__Page text__
— START —

In today’s game market innovation is key. With the wide variety of developers, nearly every major genre is being flooded with titles from indie to AAA studios. And MMORPGs are no exception. In an attempt to differentiate itself, Crush Online combines MOBA gameplay with a persistent PvP world.
Taking two popular genres and melding them together often has positive results. Look at nearly any multiplayer shooter; RPG mechanics are now core with leveling and progression systems. However, not every combination works out so successfully. Crush Online happens to be one of those games that doesn’t quite hit the mark.
Not a Great Start
Upon logging into Crush Online, players are asked to select a channel. Unlike servers, players can switch between channels while in the game. This means that everyone is essentially on the same server but there are different instances per zone. Having everyone on a world isn’t necessarily a bad things for a PvP focused game, but it does create its own set of problems.
After selecting your channel, it’s time for character creation. By character creation, I mean it lets you decide which gender-locked class you’d like to play. Of course the support character is the only female, while the DPS and Tank classes are males. If that wasn’t bad enough, there are only 18 unique combinations for customization total (not counting color), as only the face and hair make any real difference.
During the character creation process, players are also required to choose one of three factions: Arslan, Erion or Armia. The only real difference between the three are the crest designs and a two-sentence description about their struggle to power. Even the starting zones and quests are the same.

— END —

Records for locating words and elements

— START —

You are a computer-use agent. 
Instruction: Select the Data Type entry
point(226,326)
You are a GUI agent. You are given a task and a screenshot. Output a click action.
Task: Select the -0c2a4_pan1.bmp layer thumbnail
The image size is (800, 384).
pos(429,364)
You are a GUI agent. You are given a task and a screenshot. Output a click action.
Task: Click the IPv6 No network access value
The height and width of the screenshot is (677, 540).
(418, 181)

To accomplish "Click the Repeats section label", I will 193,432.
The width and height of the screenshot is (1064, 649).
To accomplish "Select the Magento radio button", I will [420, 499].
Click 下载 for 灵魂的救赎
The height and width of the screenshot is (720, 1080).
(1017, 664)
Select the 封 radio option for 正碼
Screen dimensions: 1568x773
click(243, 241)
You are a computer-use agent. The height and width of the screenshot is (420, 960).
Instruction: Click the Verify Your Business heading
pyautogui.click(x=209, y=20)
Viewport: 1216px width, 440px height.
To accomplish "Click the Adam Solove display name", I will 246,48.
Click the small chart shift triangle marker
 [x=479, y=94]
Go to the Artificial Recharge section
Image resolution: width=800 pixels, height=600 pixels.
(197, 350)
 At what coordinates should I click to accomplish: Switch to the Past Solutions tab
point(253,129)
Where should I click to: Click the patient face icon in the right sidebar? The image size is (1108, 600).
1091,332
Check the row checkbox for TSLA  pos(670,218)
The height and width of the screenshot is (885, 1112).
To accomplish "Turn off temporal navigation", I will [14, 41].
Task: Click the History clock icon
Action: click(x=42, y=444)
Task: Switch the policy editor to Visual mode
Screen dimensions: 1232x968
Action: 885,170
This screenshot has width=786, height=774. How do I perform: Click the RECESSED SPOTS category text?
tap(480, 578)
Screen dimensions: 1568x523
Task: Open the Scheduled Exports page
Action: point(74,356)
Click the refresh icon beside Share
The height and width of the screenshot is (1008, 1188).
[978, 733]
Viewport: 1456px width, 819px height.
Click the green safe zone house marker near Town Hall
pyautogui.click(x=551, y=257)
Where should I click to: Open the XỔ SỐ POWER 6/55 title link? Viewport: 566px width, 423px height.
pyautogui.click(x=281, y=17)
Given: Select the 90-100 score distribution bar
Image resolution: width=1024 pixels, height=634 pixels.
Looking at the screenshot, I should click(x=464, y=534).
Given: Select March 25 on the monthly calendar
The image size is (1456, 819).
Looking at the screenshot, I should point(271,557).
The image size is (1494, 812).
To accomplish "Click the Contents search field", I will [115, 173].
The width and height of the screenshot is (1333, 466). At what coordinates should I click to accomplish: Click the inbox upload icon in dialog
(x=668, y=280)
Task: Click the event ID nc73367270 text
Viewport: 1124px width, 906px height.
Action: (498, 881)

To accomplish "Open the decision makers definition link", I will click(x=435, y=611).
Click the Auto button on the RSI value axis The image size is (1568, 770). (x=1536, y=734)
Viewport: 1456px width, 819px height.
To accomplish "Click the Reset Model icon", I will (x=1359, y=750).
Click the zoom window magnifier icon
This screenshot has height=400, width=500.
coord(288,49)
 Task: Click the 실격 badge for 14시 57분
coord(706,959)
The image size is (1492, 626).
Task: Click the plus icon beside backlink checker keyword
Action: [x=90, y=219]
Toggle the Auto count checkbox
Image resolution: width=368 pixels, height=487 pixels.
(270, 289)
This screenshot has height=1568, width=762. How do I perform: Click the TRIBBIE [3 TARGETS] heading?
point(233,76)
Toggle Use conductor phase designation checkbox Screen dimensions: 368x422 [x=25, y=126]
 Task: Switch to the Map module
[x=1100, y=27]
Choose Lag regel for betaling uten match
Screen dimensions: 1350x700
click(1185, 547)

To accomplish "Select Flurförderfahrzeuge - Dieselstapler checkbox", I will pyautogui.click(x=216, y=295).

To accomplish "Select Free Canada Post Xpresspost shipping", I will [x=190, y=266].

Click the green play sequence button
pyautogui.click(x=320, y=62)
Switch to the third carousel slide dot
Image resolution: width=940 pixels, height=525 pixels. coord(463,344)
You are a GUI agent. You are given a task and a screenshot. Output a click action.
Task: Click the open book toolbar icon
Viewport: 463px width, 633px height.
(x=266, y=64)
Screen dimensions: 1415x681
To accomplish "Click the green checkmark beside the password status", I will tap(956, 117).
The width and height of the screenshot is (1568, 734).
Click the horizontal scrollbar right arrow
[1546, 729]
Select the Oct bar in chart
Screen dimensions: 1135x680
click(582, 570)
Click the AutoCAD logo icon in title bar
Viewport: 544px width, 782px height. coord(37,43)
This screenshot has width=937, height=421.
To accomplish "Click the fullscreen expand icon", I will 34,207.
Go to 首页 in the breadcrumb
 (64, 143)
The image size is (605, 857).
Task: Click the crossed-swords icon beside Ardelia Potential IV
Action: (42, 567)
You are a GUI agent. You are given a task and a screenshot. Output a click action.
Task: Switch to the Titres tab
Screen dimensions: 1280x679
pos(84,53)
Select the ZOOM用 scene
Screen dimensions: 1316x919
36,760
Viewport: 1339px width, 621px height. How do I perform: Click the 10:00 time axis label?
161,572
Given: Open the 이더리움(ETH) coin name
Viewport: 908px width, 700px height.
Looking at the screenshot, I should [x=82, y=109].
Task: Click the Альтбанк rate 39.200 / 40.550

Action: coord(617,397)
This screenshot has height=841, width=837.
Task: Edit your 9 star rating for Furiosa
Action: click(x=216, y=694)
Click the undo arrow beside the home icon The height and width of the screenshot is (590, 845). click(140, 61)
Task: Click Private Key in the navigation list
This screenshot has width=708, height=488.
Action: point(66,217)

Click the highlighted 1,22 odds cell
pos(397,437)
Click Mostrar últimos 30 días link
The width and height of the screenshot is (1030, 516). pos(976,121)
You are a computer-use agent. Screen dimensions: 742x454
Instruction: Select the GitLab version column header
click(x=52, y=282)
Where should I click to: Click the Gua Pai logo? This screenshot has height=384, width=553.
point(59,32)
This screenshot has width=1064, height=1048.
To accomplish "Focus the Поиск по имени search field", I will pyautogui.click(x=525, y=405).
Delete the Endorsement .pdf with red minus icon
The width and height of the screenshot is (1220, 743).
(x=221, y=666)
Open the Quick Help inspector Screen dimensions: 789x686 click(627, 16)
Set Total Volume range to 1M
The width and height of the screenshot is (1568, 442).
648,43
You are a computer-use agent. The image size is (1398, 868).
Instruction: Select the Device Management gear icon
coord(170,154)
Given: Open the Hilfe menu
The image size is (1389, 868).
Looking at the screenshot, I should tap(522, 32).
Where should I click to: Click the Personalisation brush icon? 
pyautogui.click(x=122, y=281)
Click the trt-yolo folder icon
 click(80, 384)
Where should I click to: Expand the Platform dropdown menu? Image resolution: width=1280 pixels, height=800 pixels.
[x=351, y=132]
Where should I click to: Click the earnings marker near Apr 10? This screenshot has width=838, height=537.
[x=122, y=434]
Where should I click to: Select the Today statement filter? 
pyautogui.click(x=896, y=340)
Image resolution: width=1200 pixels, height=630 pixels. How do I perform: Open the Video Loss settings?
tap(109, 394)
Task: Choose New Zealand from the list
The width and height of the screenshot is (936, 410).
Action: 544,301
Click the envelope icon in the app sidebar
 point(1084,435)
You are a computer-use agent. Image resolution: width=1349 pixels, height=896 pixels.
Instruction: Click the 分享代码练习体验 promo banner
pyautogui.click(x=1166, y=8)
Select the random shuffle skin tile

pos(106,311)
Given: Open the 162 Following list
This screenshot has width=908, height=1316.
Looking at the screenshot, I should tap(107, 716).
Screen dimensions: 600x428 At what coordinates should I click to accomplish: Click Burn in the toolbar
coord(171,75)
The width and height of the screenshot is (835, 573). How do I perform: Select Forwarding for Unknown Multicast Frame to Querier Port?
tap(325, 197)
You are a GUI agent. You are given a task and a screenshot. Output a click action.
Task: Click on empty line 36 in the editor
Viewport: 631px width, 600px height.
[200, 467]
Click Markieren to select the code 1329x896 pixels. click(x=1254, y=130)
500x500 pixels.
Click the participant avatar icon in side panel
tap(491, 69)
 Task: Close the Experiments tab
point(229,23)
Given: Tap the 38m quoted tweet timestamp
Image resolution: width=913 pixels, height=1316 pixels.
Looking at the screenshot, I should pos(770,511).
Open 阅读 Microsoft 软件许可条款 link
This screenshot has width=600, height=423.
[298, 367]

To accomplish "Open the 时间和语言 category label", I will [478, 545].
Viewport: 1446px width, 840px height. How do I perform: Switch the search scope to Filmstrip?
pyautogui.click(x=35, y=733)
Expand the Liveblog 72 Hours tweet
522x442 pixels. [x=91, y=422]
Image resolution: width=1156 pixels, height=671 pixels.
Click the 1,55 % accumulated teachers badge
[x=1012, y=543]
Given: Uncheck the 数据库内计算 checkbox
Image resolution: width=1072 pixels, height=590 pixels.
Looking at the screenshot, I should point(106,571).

— END —

__Instructions__
**A.** Retype the Crush Online review starting at "Not a Great" and ending at "set of problems.".
**B.** In the entries, echo the lines starting at the line that contains "You are a computer-use agent. The height" and ending at the line that contains "point(253,129)", both included.

__Answers below__
**A.**
Not a Great Start
Upon logging into Crush Online, players are asked to select a channel. Unlike servers, players can switch between channels while in the game. This means that everyone is essentially on the same server but there are different instances per zone. Having everyone on a world isn’t necessarily a bad things for a PvP focused game, but it does create its own set of problems.

**B.**
You are a computer-use agent. The height and width of the screenshot is (420, 960).
Instruction: Click the Verify Your Business heading
pyautogui.click(x=209, y=20)
Viewport: 1216px width, 440px height.
To accomplish "Click the Adam Solove display name", I will 246,48.
Click the small chart shift triangle marker
 [x=479, y=94]
Go to the Artificial Recharge section
Image resolution: width=800 pixels, height=600 pixels.
(197, 350)
 At what coordinates should I click to accomplish: Switch to the Past Solutions tab
point(253,129)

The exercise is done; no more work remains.